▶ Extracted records
## Start

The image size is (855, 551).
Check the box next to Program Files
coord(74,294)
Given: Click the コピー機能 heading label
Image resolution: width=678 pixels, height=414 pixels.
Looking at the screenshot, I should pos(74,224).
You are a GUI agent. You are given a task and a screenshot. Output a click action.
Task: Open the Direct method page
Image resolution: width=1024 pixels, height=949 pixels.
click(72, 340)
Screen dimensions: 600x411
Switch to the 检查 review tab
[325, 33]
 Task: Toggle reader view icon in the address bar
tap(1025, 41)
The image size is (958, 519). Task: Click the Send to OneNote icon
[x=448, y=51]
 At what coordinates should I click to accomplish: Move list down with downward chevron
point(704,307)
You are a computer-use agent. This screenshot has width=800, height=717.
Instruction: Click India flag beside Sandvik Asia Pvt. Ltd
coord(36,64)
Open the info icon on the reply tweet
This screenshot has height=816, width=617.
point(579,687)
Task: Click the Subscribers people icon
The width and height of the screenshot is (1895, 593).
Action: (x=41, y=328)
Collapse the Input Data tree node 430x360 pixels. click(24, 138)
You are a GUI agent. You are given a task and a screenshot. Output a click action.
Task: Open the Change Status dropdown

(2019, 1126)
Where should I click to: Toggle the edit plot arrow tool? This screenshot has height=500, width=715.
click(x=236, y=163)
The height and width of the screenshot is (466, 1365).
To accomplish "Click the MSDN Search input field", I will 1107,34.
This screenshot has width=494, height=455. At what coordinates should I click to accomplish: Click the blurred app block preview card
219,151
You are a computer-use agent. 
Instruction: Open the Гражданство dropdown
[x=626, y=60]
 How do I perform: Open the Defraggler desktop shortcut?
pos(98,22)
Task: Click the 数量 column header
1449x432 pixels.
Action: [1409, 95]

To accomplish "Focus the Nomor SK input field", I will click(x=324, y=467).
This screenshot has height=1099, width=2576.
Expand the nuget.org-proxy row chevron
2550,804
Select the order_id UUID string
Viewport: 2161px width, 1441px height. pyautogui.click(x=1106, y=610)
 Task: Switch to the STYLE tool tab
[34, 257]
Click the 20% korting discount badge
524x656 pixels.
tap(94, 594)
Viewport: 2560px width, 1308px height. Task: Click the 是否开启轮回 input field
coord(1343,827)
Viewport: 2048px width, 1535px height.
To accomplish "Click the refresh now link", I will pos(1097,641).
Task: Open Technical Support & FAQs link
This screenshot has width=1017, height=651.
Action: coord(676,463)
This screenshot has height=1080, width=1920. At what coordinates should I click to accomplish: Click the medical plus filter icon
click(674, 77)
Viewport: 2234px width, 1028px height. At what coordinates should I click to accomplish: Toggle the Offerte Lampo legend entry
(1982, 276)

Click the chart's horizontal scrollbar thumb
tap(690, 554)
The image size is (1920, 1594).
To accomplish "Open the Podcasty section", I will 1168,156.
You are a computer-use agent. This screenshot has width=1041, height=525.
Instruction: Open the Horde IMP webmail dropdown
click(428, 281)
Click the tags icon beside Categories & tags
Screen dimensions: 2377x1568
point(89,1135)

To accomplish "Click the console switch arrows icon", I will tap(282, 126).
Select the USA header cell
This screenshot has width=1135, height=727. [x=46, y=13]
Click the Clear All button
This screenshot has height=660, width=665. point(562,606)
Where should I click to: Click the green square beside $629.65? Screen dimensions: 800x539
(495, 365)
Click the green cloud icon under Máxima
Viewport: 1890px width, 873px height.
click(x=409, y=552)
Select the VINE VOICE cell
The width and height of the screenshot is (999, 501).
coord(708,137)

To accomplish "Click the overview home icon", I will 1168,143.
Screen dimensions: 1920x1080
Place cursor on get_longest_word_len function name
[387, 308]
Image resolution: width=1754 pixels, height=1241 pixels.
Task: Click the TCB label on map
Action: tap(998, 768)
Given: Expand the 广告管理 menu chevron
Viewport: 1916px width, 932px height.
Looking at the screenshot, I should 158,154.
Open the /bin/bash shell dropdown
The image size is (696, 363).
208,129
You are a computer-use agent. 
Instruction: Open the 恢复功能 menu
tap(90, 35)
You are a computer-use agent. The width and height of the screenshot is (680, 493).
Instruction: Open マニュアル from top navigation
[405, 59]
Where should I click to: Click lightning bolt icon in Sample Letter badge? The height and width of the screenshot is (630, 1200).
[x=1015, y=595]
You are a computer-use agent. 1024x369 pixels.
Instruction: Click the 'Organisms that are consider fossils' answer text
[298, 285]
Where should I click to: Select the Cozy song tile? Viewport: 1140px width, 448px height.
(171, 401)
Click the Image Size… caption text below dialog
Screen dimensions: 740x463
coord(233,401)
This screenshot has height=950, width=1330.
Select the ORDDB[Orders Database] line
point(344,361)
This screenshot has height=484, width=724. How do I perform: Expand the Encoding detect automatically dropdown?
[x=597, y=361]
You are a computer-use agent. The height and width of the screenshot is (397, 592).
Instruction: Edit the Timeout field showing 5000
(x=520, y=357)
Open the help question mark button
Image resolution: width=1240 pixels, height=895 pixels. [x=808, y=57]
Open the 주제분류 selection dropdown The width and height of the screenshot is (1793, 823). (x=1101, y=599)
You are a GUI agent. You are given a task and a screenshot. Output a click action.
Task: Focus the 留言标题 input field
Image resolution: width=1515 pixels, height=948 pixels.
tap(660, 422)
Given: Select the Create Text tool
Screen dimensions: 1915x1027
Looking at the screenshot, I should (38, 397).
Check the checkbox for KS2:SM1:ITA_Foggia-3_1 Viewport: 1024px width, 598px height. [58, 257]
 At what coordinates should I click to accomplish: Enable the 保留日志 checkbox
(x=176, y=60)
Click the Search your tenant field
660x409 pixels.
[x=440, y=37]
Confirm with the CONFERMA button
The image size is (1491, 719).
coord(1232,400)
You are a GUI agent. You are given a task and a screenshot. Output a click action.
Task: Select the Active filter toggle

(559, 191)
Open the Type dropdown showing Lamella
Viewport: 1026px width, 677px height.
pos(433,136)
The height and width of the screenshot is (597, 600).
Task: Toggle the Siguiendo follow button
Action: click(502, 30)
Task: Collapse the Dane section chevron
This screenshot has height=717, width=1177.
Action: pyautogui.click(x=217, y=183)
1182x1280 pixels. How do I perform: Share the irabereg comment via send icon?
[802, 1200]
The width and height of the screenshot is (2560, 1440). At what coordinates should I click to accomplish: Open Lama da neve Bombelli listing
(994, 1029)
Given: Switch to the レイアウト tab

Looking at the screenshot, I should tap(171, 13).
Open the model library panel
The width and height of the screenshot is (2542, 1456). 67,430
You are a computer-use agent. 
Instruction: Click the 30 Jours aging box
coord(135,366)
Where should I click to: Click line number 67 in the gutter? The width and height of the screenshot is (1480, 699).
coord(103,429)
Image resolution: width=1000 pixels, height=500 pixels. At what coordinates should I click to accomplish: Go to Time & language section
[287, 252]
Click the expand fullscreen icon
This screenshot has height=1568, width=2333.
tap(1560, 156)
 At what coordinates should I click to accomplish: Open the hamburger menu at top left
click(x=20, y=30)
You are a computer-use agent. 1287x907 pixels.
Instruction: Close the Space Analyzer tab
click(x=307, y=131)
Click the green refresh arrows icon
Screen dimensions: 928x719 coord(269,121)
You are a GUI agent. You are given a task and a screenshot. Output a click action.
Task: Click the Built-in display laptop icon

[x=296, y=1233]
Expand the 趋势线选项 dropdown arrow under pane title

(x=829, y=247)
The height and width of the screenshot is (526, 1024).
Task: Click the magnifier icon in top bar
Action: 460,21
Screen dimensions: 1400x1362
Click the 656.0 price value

## End

▶ THE PROBLEM
Rewrite the rows above with every occurrence of "computer-use agent" swapped for "desktop agent", keeping everything else the same.

▶ REPLY
The image size is (855, 551).
Check the box next to Program Files
coord(74,294)
Given: Click the コピー機能 heading label
Image resolution: width=678 pixels, height=414 pixels.
Looking at the screenshot, I should pos(74,224).
You are a GUI agent. You are given a task and a screenshot. Output a click action.
Task: Open the Direct method page
Image resolution: width=1024 pixels, height=949 pixels.
click(72, 340)
Screen dimensions: 600x411
Switch to the 检查 review tab
[325, 33]
 Task: Toggle reader view icon in the address bar
tap(1025, 41)
The image size is (958, 519). Task: Click the Send to OneNote icon
[x=448, y=51]
 At what coordinates should I click to accomplish: Move list down with downward chevron
point(704,307)
You are a desktop agent. This screenshot has width=800, height=717.
Instruction: Click India flag beside Sandvik Asia Pvt. Ltd
coord(36,64)
Open the info icon on the reply tweet
This screenshot has height=816, width=617.
point(579,687)
Task: Click the Subscribers people icon
The width and height of the screenshot is (1895, 593).
Action: (x=41, y=328)
Collapse the Input Data tree node 430x360 pixels. click(24, 138)
You are a GUI agent. You are given a task and a screenshot. Output a click action.
Task: Open the Change Status dropdown

(2019, 1126)
Where should I click to: Toggle the edit plot arrow tool? This screenshot has height=500, width=715.
click(x=236, y=163)
The height and width of the screenshot is (466, 1365).
To accomplish "Click the MSDN Search input field", I will 1107,34.
This screenshot has width=494, height=455. At what coordinates should I click to accomplish: Click the blurred app block preview card
219,151
You are a desktop agent. 
Instruction: Open the Гражданство dropdown
[x=626, y=60]
 How do I perform: Open the Defraggler desktop shortcut?
pos(98,22)
Task: Click the 数量 column header
1449x432 pixels.
Action: [1409, 95]

To accomplish "Focus the Nomor SK input field", I will click(x=324, y=467).
This screenshot has height=1099, width=2576.
Expand the nuget.org-proxy row chevron
2550,804
Select the order_id UUID string
Viewport: 2161px width, 1441px height. pyautogui.click(x=1106, y=610)
 Task: Switch to the STYLE tool tab
[34, 257]
Click the 20% korting discount badge
524x656 pixels.
tap(94, 594)
Viewport: 2560px width, 1308px height. Task: Click the 是否开启轮回 input field
coord(1343,827)
Viewport: 2048px width, 1535px height.
To accomplish "Click the refresh now link", I will pos(1097,641).
Task: Open Technical Support & FAQs link
This screenshot has width=1017, height=651.
Action: coord(676,463)
This screenshot has height=1080, width=1920. At what coordinates should I click to accomplish: Click the medical plus filter icon
click(674, 77)
Viewport: 2234px width, 1028px height. At what coordinates should I click to accomplish: Toggle the Offerte Lampo legend entry
(1982, 276)

Click the chart's horizontal scrollbar thumb
tap(690, 554)
The image size is (1920, 1594).
To accomplish "Open the Podcasty section", I will 1168,156.
You are a desktop agent. This screenshot has width=1041, height=525.
Instruction: Open the Horde IMP webmail dropdown
click(428, 281)
Click the tags icon beside Categories & tags
Screen dimensions: 2377x1568
point(89,1135)

To accomplish "Click the console switch arrows icon", I will tap(282, 126).
Select the USA header cell
This screenshot has width=1135, height=727. [x=46, y=13]
Click the Clear All button
This screenshot has height=660, width=665. point(562,606)
Where should I click to: Click the green square beside $629.65? Screen dimensions: 800x539
(495, 365)
Click the green cloud icon under Máxima
Viewport: 1890px width, 873px height.
click(x=409, y=552)
Select the VINE VOICE cell
The width and height of the screenshot is (999, 501).
coord(708,137)

To accomplish "Click the overview home icon", I will 1168,143.
Screen dimensions: 1920x1080
Place cursor on get_longest_word_len function name
[387, 308]
Image resolution: width=1754 pixels, height=1241 pixels.
Task: Click the TCB label on map
Action: tap(998, 768)
Given: Expand the 广告管理 menu chevron
Viewport: 1916px width, 932px height.
Looking at the screenshot, I should 158,154.
Open the /bin/bash shell dropdown
The image size is (696, 363).
208,129
You are a desktop agent. 
Instruction: Open the 恢复功能 menu
tap(90, 35)
You are a desktop agent. The width and height of the screenshot is (680, 493).
Instruction: Open マニュアル from top navigation
[405, 59]
Where should I click to: Click lightning bolt icon in Sample Letter badge? The height and width of the screenshot is (630, 1200).
[x=1015, y=595]
You are a desktop agent. 1024x369 pixels.
Instruction: Click the 'Organisms that are consider fossils' answer text
[298, 285]
Where should I click to: Select the Cozy song tile? Viewport: 1140px width, 448px height.
(171, 401)
Click the Image Size… caption text below dialog
Screen dimensions: 740x463
coord(233,401)
This screenshot has height=950, width=1330.
Select the ORDDB[Orders Database] line
point(344,361)
This screenshot has height=484, width=724. How do I perform: Expand the Encoding detect automatically dropdown?
[x=597, y=361]
You are a desktop agent. The height and width of the screenshot is (397, 592).
Instruction: Edit the Timeout field showing 5000
(x=520, y=357)
Open the help question mark button
Image resolution: width=1240 pixels, height=895 pixels. [x=808, y=57]
Open the 주제분류 selection dropdown The width and height of the screenshot is (1793, 823). (x=1101, y=599)
You are a GUI agent. You are given a task and a screenshot. Output a click action.
Task: Focus the 留言标题 input field
Image resolution: width=1515 pixels, height=948 pixels.
tap(660, 422)
Given: Select the Create Text tool
Screen dimensions: 1915x1027
Looking at the screenshot, I should (38, 397).
Check the checkbox for KS2:SM1:ITA_Foggia-3_1 Viewport: 1024px width, 598px height. [58, 257]
 At what coordinates should I click to accomplish: Enable the 保留日志 checkbox
(x=176, y=60)
Click the Search your tenant field
660x409 pixels.
[x=440, y=37]
Confirm with the CONFERMA button
The image size is (1491, 719).
coord(1232,400)
You are a GUI agent. You are given a task and a screenshot. Output a click action.
Task: Select the Active filter toggle

(559, 191)
Open the Type dropdown showing Lamella
Viewport: 1026px width, 677px height.
pos(433,136)
The height and width of the screenshot is (597, 600).
Task: Toggle the Siguiendo follow button
Action: click(502, 30)
Task: Collapse the Dane section chevron
This screenshot has height=717, width=1177.
Action: pyautogui.click(x=217, y=183)
1182x1280 pixels. How do I perform: Share the irabereg comment via send icon?
[802, 1200]
The width and height of the screenshot is (2560, 1440). At what coordinates should I click to accomplish: Open Lama da neve Bombelli listing
(994, 1029)
Given: Switch to the レイアウト tab

Looking at the screenshot, I should tap(171, 13).
Open the model library panel
The width and height of the screenshot is (2542, 1456). 67,430
You are a desktop agent. 
Instruction: Click the 30 Jours aging box
coord(135,366)
Where should I click to: Click line number 67 in the gutter? The width and height of the screenshot is (1480, 699).
coord(103,429)
Image resolution: width=1000 pixels, height=500 pixels. At what coordinates should I click to accomplish: Go to Time & language section
[287, 252]
Click the expand fullscreen icon
This screenshot has height=1568, width=2333.
tap(1560, 156)
 At what coordinates should I click to accomplish: Open the hamburger menu at top left
click(x=20, y=30)
You are a desktop agent. 1287x907 pixels.
Instruction: Close the Space Analyzer tab
click(x=307, y=131)
Click the green refresh arrows icon
Screen dimensions: 928x719 coord(269,121)
You are a GUI agent. You are given a task and a screenshot. Output a click action.
Task: Click the Built-in display laptop icon

[x=296, y=1233]
Expand the 趋势线选项 dropdown arrow under pane title

(x=829, y=247)
The height and width of the screenshot is (526, 1024).
Task: Click the magnifier icon in top bar
Action: 460,21
Screen dimensions: 1400x1362
Click the 656.0 price value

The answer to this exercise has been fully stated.